## begin Given text
# A 10 Billion Trillion Trillion Carat Diamond



## alshangiti (1 ديسمبر 2007)

In November 2003, miners at Letseng discovered a 216-carat flawless diamond which fetched $2.31 million, equivalent to $10,750 per carat.





A year later, a spectacular 123-carat flawless white diamond was discovered and sold for $2.33 million. 
In January 2005, Letseng produced four more flawless stones in just six days that together weighed 366 carats. A flawless 76-carat stone was recovered, followed two days later by a 112-carat stone. Then a 106-carat beauty turned up and a further 72-carat stone was recovered. 
A 215-carat flawless diamond was also discovered in January 2007 and sold for $8.3 million.
Most recently a 494-carat white diamond was recovered from the Letseng diamond mine. This fabulous stone, now named the Letseng Legacy, is the eighteenth largest diamond ever found.
## end Given text
Reproduce the stretch of the Letseng diamond post from "In January 2005, Letseng" through "for $8.3 million.", switching "recovered" to "unearthed" wherever it occurs.
## begin Data shown
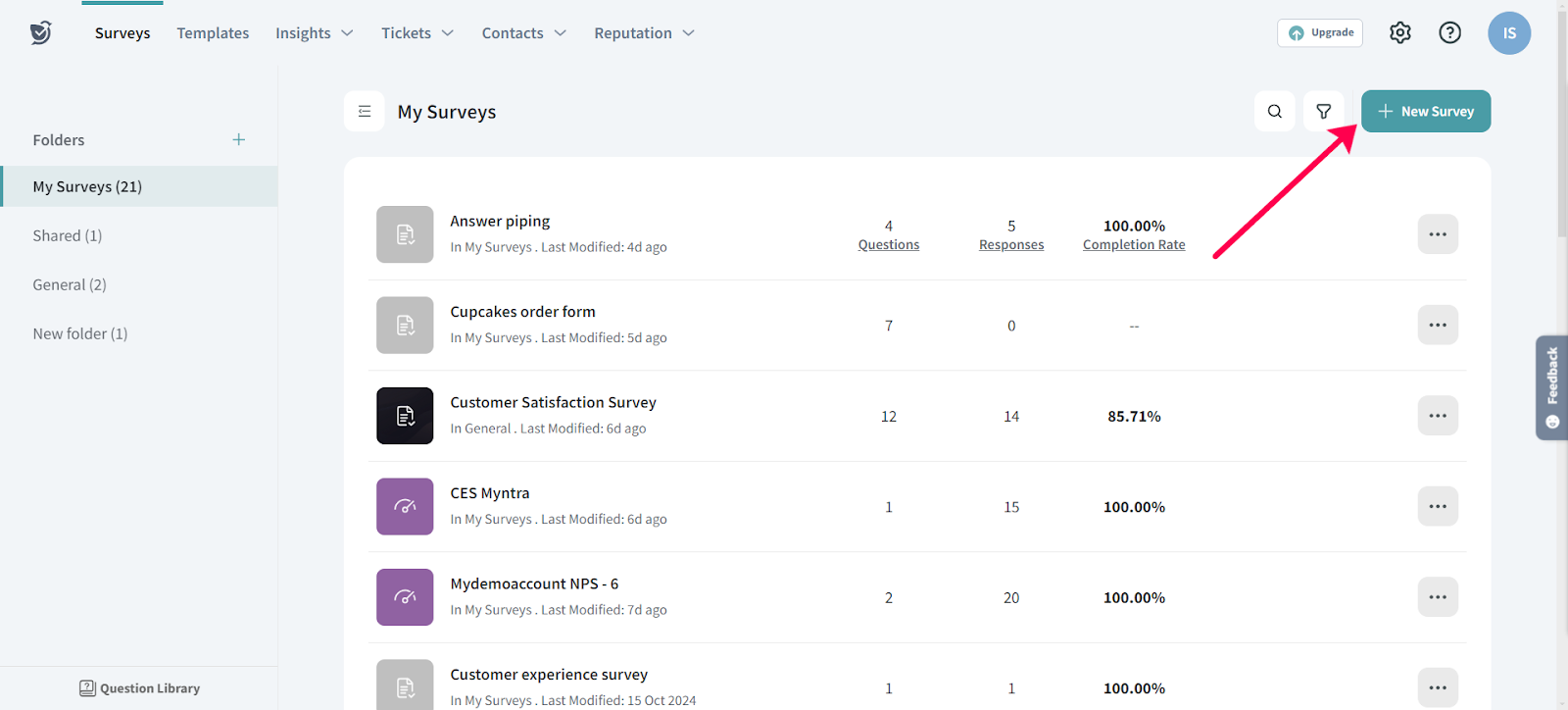
Task: Open the search surveys magnifier icon
Action: pos(1274,112)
## end Data shown
▶ Solution to the exercise
In January 2005, Letseng produced four more flawless stones in just six days that together weighed 366 carats. A flawless 76-carat stone was unearthed, followed two days later by a 112-carat stone. Then a 106-carat beauty turned up and a further 72-carat stone was unearthed. 
A 215-carat flawless diamond was also discovered in January 2007 and sold for $8.3 million.